Lt. Gen. George S. Patton, U.S. Third Army commander, pins the Silver Star on Pvt. Ernest A. Jenkins of New York City on Oct. 13, 1944, for his conspicuous gallantry in the liberation of Chateaudun, France. (National Archives)

The White House steps in

When South Carolina authorities refused to prosecute Shull, the Truman administration, pressured by the NAACP, filed federal charges because Woodard had been wearing his military uniform.

Much to the dismay of the Truman administration, an all-white jury quickly exonerated Shull.

Woodard “made an everlasting impression on Truman,” David McCullough wrote in his biography of the president, “moving him in a way no statistics ever would have.”

Truman may have held little sway over the South Carolina courts. But he was not without influence.

He eventually created the President’s Committee on Civil Rights – the first national civil rights commission – which released its report, “To Secure These Rights,” in October 1947.

And on July 26, 1948, Truman issued an executive order desegregating the U.S. armed forces.

Seaman 1st Class Charlie Dunston, an amputee case at the Naval Hospital, Philadelphia on Aug. 1, 1945. (Ensign Thomas Binford, now in the collections of the National Archives)

A Southerner with a change of heart

The Shull trial also deeply moved the presiding judge, J. Waties Waring. An eighth-generation Charlestonian, Waring had become more sympathetic on racial issues since marrying a social progressive from New York City.
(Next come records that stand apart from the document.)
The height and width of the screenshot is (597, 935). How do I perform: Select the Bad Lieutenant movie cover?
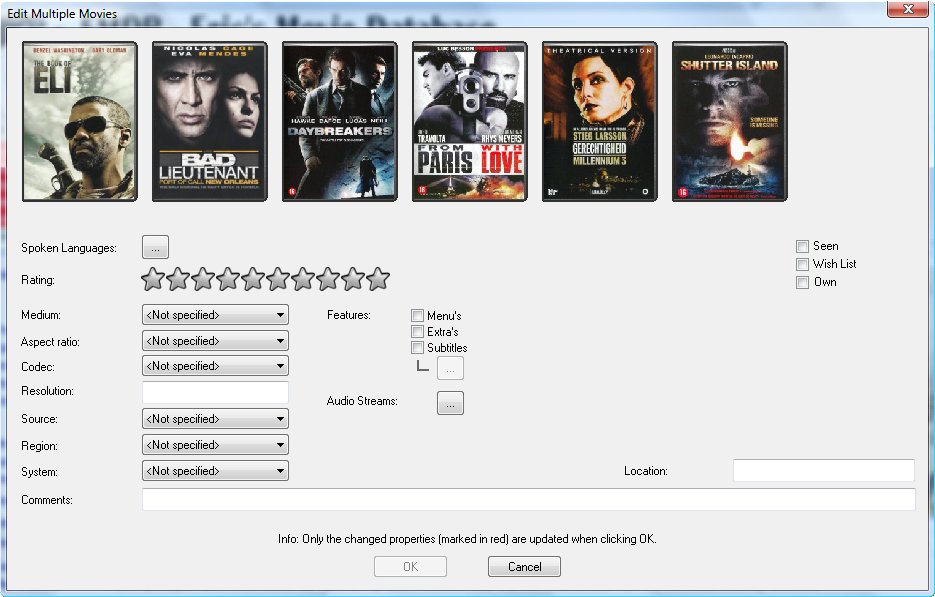coord(209,121)
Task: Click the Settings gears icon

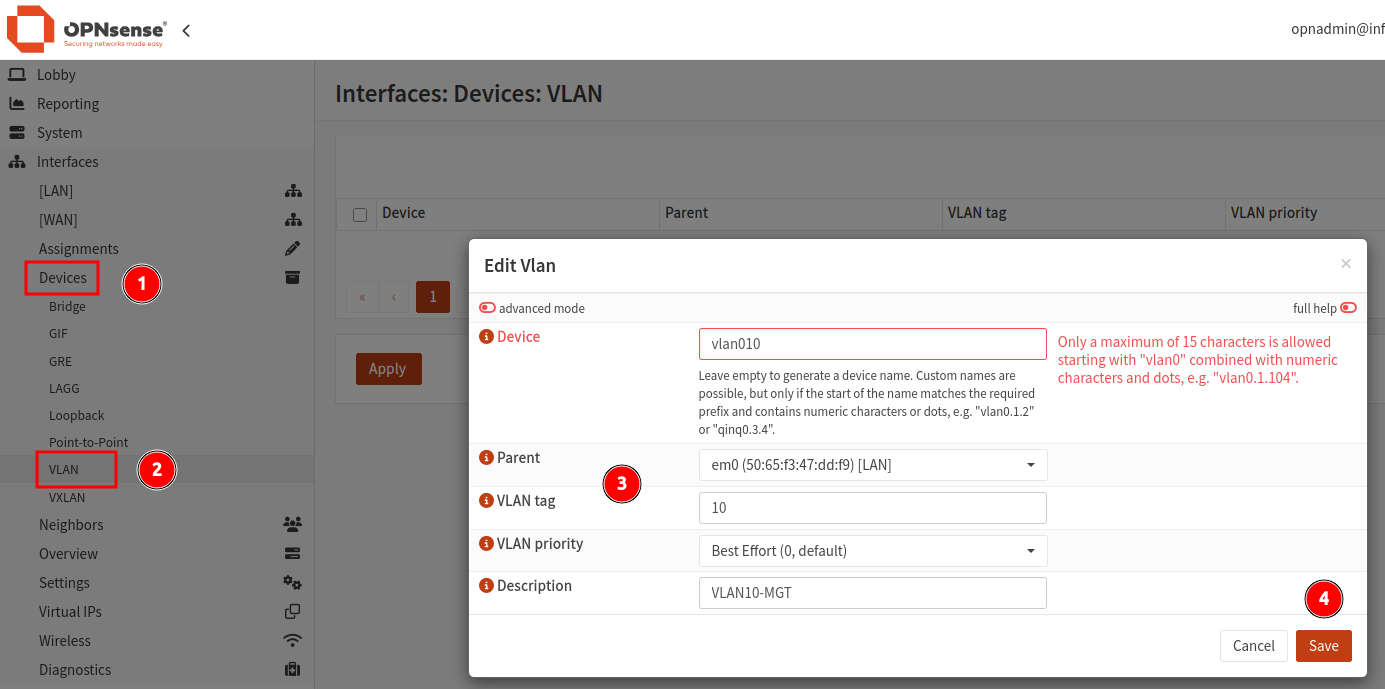Action: [x=293, y=582]
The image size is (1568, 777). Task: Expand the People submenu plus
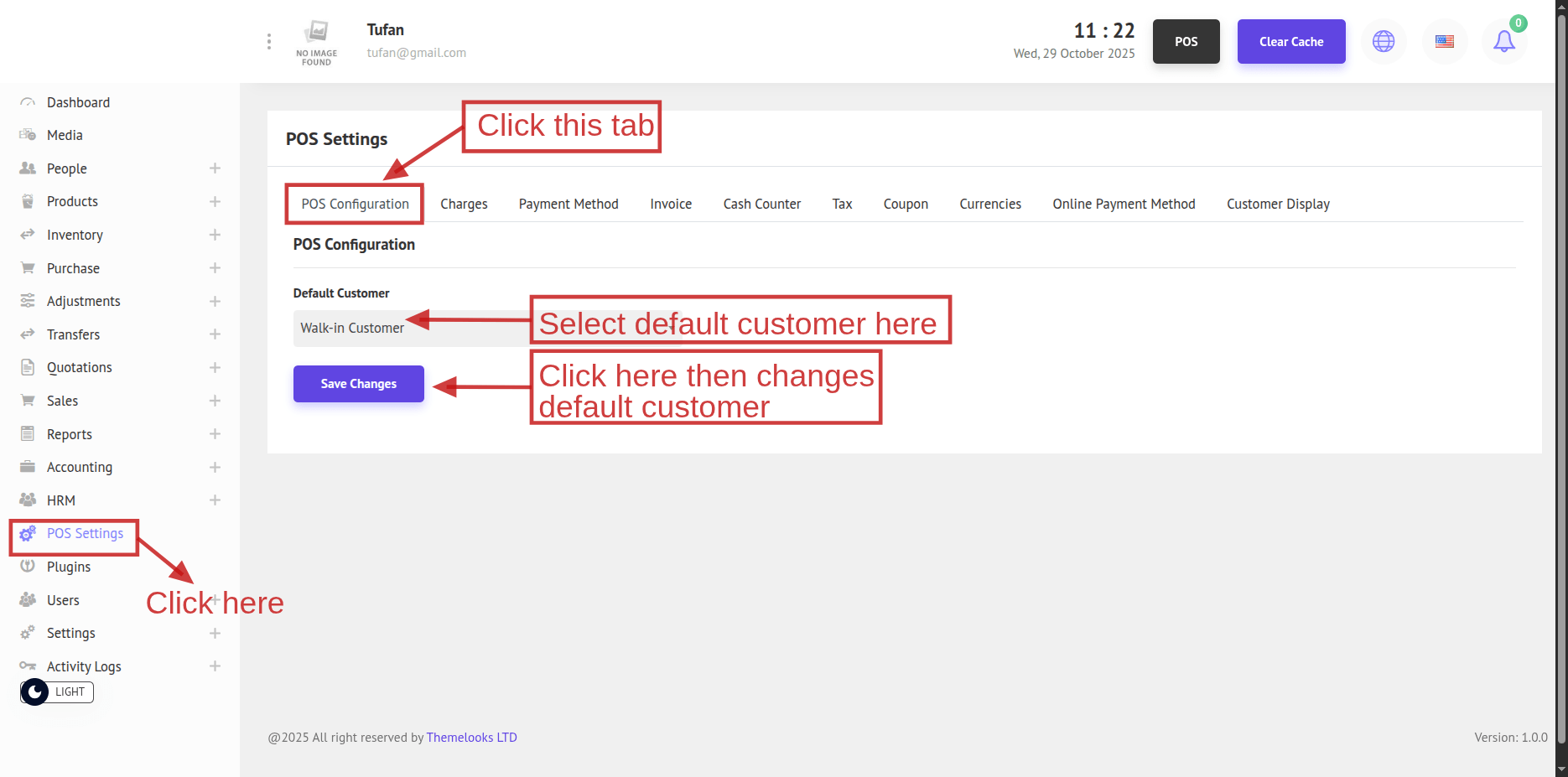point(215,168)
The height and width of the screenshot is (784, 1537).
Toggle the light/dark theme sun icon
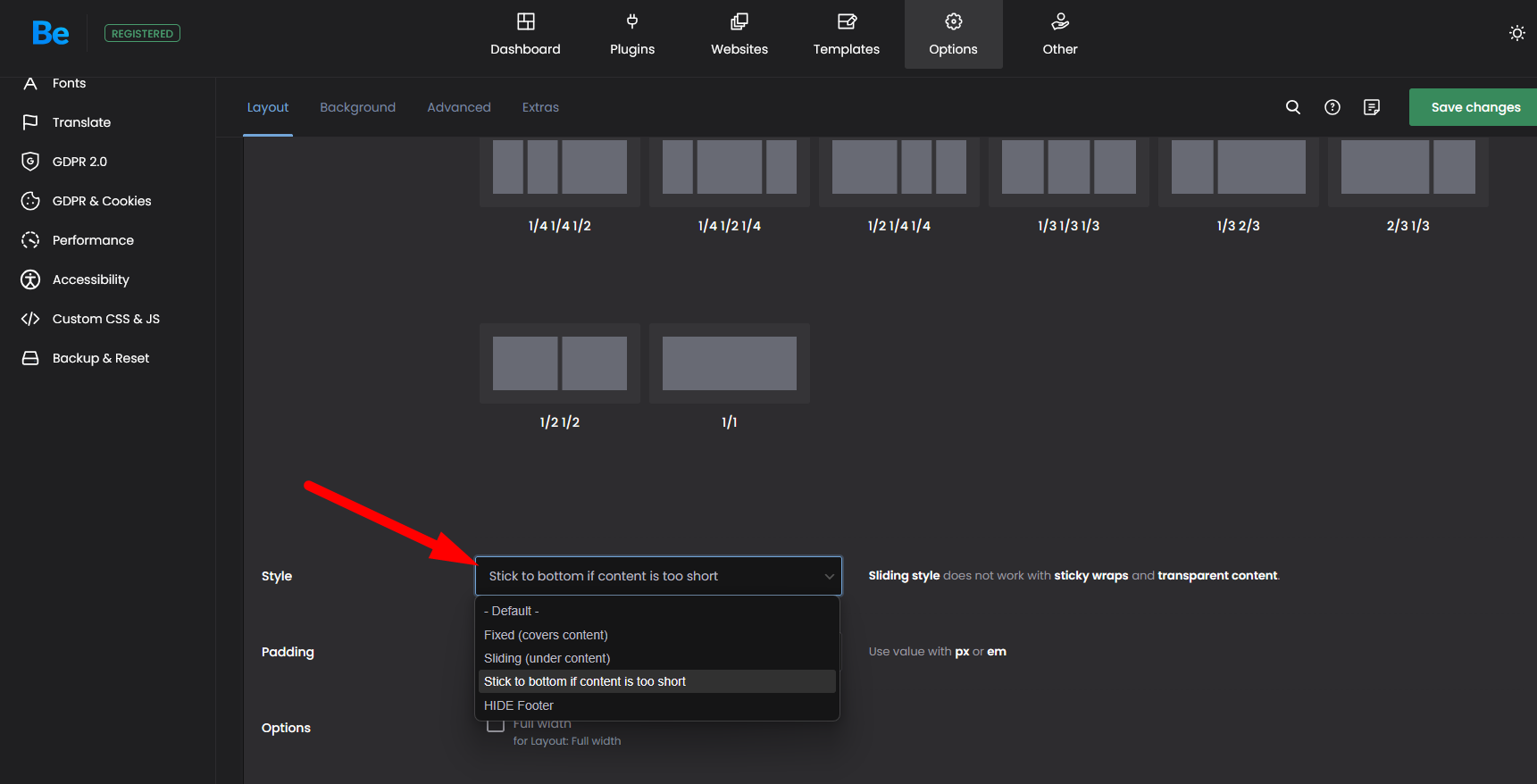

The Shull trial galvanized Waring.

Waring expressed derision toward both the prosecutor, who failed to make his case, and Shull’s defense attorney, who told the jury that if his client was convicted, white women and children would no longer be safe.

A year later, Waring ruled that that the state’s Democratic primary could no longer prohibit blacks. But his most significant decision came in his dissent in Briggs v. Elliott (1951), when he called school segregation unconstitutional. Briggs v. Elliott was combined with four other cases and decided by the U.S. Supreme Court in Brown v. Board of Education (1954).

Waring’s words – “Segregation is per se inequality” – formed the legal basis for the court’s unanimous decision overturning school segregation.

But by 1954, Waring, disowned by his family and friends in Charleston, had moved to New York City. Meanwhile, Woodard faded into obscurity, dying in 1992 at the age of 73.

Orson Welles revived the Woodard story during a BBC television broadcast on May 7, 1955. Discussing how power and authority could potentially corrupt good police officers, Welles pivoted to Shull.

“That sort of policeman is the exception,” Welles said. “That sort of policeman is a criminal.”

Dr. Chris Lamb is a professor of journalism at Indiana University-Purdue University at Indianapolis, where he teaches sports journalism classes to undergraduate and graduate students. His ninth book, Jackie Robinson: A Spiritual Biography, was published in 2017.